Once its tough for the elk to dig through the snow to food then you can expect them to start heading down. Once they bunch up into big groups they kind of have a trick, when they start walking all over the snow as a group of 10 or more they begin to break apart the snow and its easier for them to feed. Another advantage of their numbers, which allows them to stay up high a bit longer..

So the trick really is understanding, whether they have grouped up into big groups(often start to do this before they come down). Where animals from a certain area winter, and the most likely travel route based of accessible feed to get there. Truth be told, sometimes I think its harder to find them when they have bunched up into big groups, because it removes many of them from what would be considered elky areas other times of the year. They are still in a lot of those areas, but only in one or two of them rather than dispersed all over.
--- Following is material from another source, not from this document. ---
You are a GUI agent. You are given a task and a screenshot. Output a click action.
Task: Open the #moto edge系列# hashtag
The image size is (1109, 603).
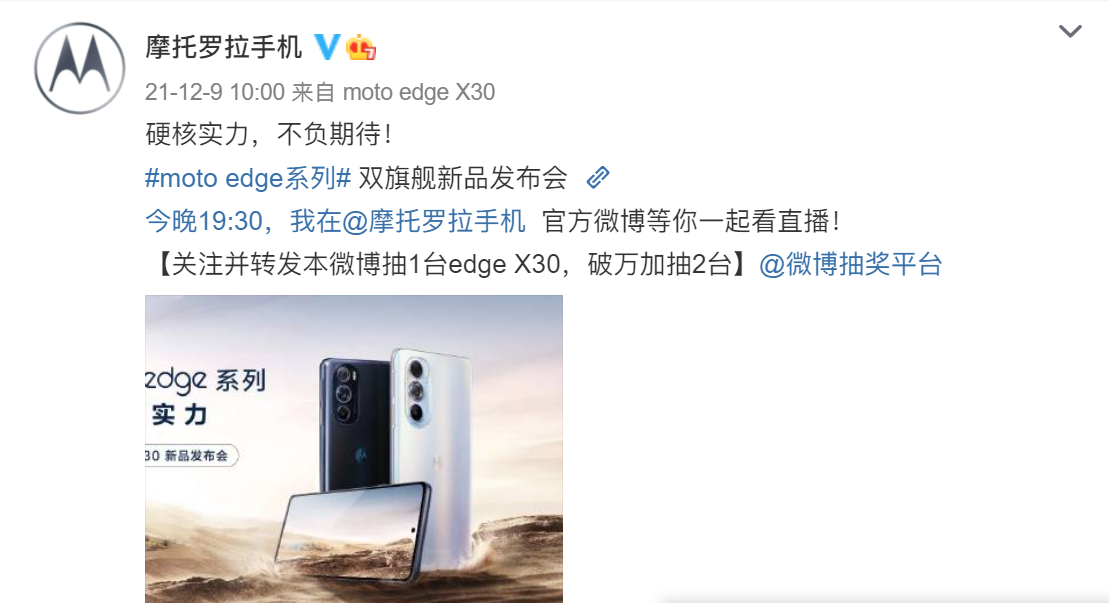pyautogui.click(x=248, y=177)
For instance, the area I hunt has feed grounds for the elk spread across several units. In 20 years of hunting this area I have a pretty good handle on where they summer, where they transition to, and at what point they get to the feed grounds. Most years it takes them almost all the way to January before they head there, and in years past I have hunted them at nearly 9k. They just hadn't run out of food in the area they were at, plain and simple.

So, concentrate on the transition routes, working your way from bottom to the higher end would be my advice. If all else fails, pull out the spotter, get on a good vantage point for as much territory as possible and get it done.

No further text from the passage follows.